Tadaaki Kuwayama at Gary Snyder



Tadaaki Kuwayama had his first solo exhibition in New York in his late 20s in 1961 at the famed Green Gallery.   He was an early exponent for a radically new reductive language for painting.   In the past 50 years, he has shown all over the world and last week a  new exhibition of his work opened at Gary Snyder in Chelsea.  The new Snyder gallery space is the perfect setting for Kuwayama’s  beautiful work.

Snyder’s gallery is one of the few in New York that specializes in abstract art, similar to the role Eric Stark played in the 1990s in SoHo and Chelsea.  However,  Snyder has focused more on representing artist’s estates and re-igniting interest in overlooked or forgotten artists.  Tadaaki Kuwayama is an artist who has produced an extraordinary body of work , working quietly in his Chelsea studio while art fashions have come and gone.  He is revered in his native Japan but in America has remained known only among those keenly interested in abstraction. 

That has been changing over the course of the past few years beginning with a   wonderful show of his paintings from the 1970s in 2008 at Gary Snyder.   He is currently part of a show at the Guggenheim in New York focusing on 1960s monochrome painting and will be having major museums shows later this year and next in Japan and South Korea.   

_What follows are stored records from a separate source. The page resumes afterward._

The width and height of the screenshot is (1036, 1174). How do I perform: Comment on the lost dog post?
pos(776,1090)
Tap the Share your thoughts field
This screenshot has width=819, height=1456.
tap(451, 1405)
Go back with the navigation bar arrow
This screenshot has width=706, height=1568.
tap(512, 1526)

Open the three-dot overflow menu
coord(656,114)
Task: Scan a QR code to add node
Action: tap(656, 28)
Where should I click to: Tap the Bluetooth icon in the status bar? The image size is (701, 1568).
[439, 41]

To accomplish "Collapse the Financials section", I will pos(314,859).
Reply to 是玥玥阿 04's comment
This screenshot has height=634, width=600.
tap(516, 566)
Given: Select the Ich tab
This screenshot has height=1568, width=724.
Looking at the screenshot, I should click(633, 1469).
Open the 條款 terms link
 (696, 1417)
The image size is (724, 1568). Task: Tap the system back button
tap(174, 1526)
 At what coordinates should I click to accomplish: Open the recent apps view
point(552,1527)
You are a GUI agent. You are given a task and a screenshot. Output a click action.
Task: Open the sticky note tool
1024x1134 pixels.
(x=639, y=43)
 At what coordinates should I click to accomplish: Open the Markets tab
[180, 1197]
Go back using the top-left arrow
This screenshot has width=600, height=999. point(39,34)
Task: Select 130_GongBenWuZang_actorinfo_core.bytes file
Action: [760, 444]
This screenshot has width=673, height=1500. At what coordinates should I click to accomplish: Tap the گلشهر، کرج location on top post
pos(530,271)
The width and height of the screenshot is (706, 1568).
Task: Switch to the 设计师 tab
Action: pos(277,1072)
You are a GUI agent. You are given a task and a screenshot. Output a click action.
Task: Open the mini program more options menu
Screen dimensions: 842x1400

The centerpiece of  this new show is a work comprised of 22 identical 8 x 8 x 2.25” panels of reddish anodized aluminum.   Spanning an entire wall, they are both monumental and light as air.   Behind that wall,  is a new floor piece made up of 8 identical units of anodized titanium.  They strike me as little Olitskis (the sprayed ones)  that somehow dematerialize.  The installation of his work at this show is of the highest order.  
The exhibition runs through February 25. Gary Snyder is located at 529 W. 20th Street, 10th floor 

Wednesday, January 4, 2012

In The Studio with Jocko Weyland

Jocko Weyland has been primarily known through his photographic works, his writings, and his cult zine "ELK." But recently he has made a major foray into drawing and painting and the results have been quite impressive.  His "China" drawings were first shown at Franklin Parrasch two-years ago and his first paintings more recently last fall in the group show  "SCRUFFY"  at KS Art in Tribeca.  I ventured over to Red Hook in Brooklyn to see what was up with Weyland's paintings and discovered some new gouache on paper paintings (all generally measuring one to two feet).  The source material for these paintings is his recent publication The Powder (Dashwood Books)  which is comprised of images culled from the pages of 1970s and early 1980s issues of the  magazine Powder--a lifestyle magazine centered on the then emerging glam world of skiing. 

Weyland has made delicate paintings of details of some of these images.  Some are oblique, while others make their referent obvious. I like the ones where I can get what they are better than the more obscure ones.  But he is already on to a technique that is producing some seductive surfaces to match his always keen color sense.  The next move will probably involve a bigger scale and most likely canvas but seeing his initial works makes the anticipation all the more exciting.